Re: Allowing \u escaped surrogate pairs

I'm for not allowing surrogates at all, keeping the situation unchanged.

My view is that software that allowed surrogates was non-compliant and should 
remain non-compliant.

Adding a test for "correct" surrogate pairs is optional.

peter


On 4/28/26 9:58 AM, ddooss@wp.pl wrote:
> Hi all,
> 
> 
> It seems to preserve the RDF 1.2 model - strings still denote Unicode scalar 
> values - while allowing the common UTF-16-style escape form for non-BMP 
> characters, e.g. \uD83C\uDCA1, when the surrogate pair is well-formed.
> 
> So my mild preference would be:
> 
> accept a valid high-surrogate + low-surrogate pair and interpret it as the 
> corresponding scalar value;
> 
> reject lone surrogates, reversed pairs, or malformed surrogate sequences.
> 
> That said, I would also be fine with option 1, since it is simpler, stricter, 
> and seems closer to the conservative reading of the current text.

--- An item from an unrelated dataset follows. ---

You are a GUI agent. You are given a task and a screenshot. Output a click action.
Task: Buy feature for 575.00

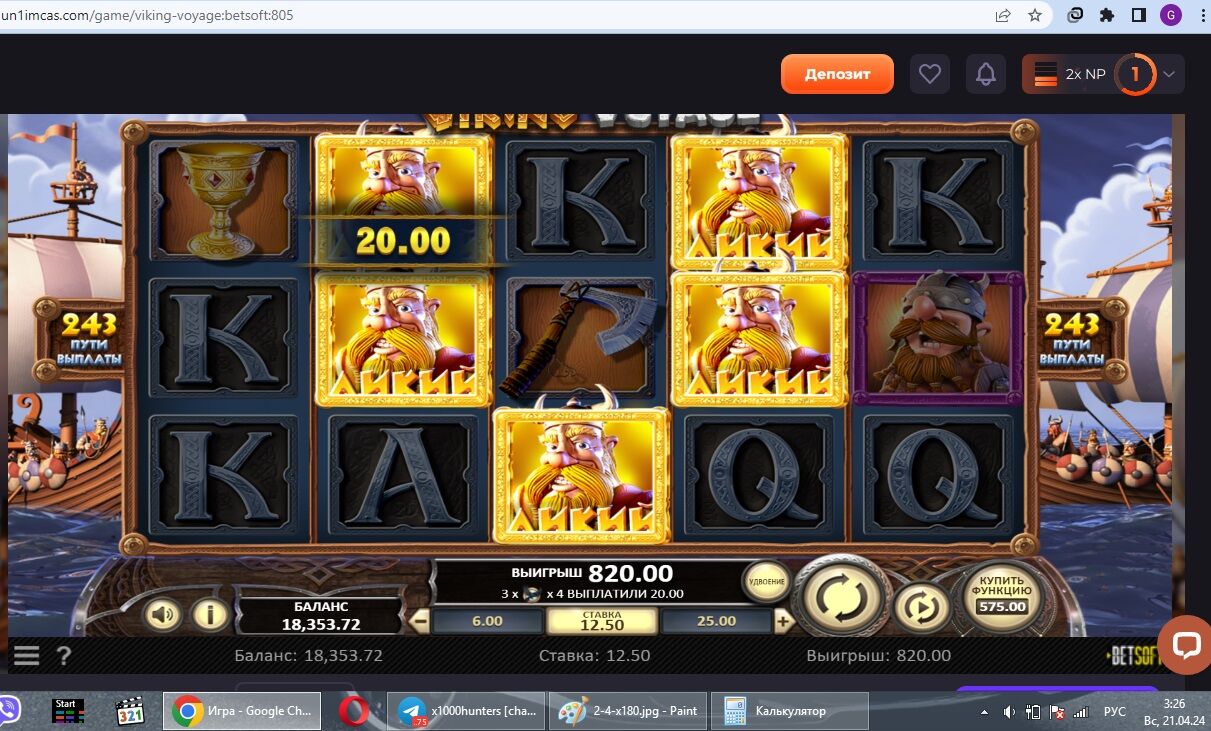point(1002,596)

Option 2 
> only seems preferable to me if we want to avoid rejecting data that is 
> probably intended to represent a valid Unicode character.
> 
> 
> Best,
> 
> Dominik
> 
>     *Dnia 28 kwietnia 2026 14:16* Peter F. Patel-Schneider
>     <mailto:pfpschneider@gmail.com> < pfpschneider@gmail.com > napisaƂ(a):
> 
>     [I'm deliberately not putting this in the issue, because I want the issue to
>     look clean.]
> 
>     As far as I can tell, surrogates are not allowed at all in RDF 1.1 Turtle.
>     The reason is that numeric escape sequences represent Unicode code points
>     that
>     are Unicode characters.  This appears to be only stated in Section 6.4.
> 
>     So "\uD83C\uDCA1" is not valid in RDF 1.1 Turtle.
> 
>     Again as far as I can tell, RDF 1.2 Turtle liberalizes RDF 1.1 Turtle because
>     it allows any non-surrogate Unicode code point for numeric escape sequences,
>     not just Unicode characters.
> 
>     So "\uFFFE" is valid in RDF 1.2 Turtle, but not valid in RDF 1.1 Turtle.
> 
>     Does anyone disagree with my conclusions?
> 
>     peter
> 
> 
> 
> 
>     On 4/28/26 4:26 AM, Andy Seaborne wrote:
> 
>         As promised at the last telecon, I put together a position for
>         responding to
>         the i18n wide review comment [1]
> 
>         https://github.com/w3c/rdf-turtle/issues/138 <https://github.com/w3c/
>         rdf-turtle/issues/138>
> 
>         Summary: support valid surrogate pairs written as \u escape sequences.
> 
>              Andy
> 
>         [1] https://github.com/w3c/rdf-turtle/issues/131 <https://github.com/
>         w3c/rdf-turtle/issues/131>
>         https://github.com/w3c/rdf-trig/issues/60 <https://github.com/w3c/rdf-
>         trig/issues/60>
> 
> 

Received on Tuesday, 28 April 2026 17:03:09 UTC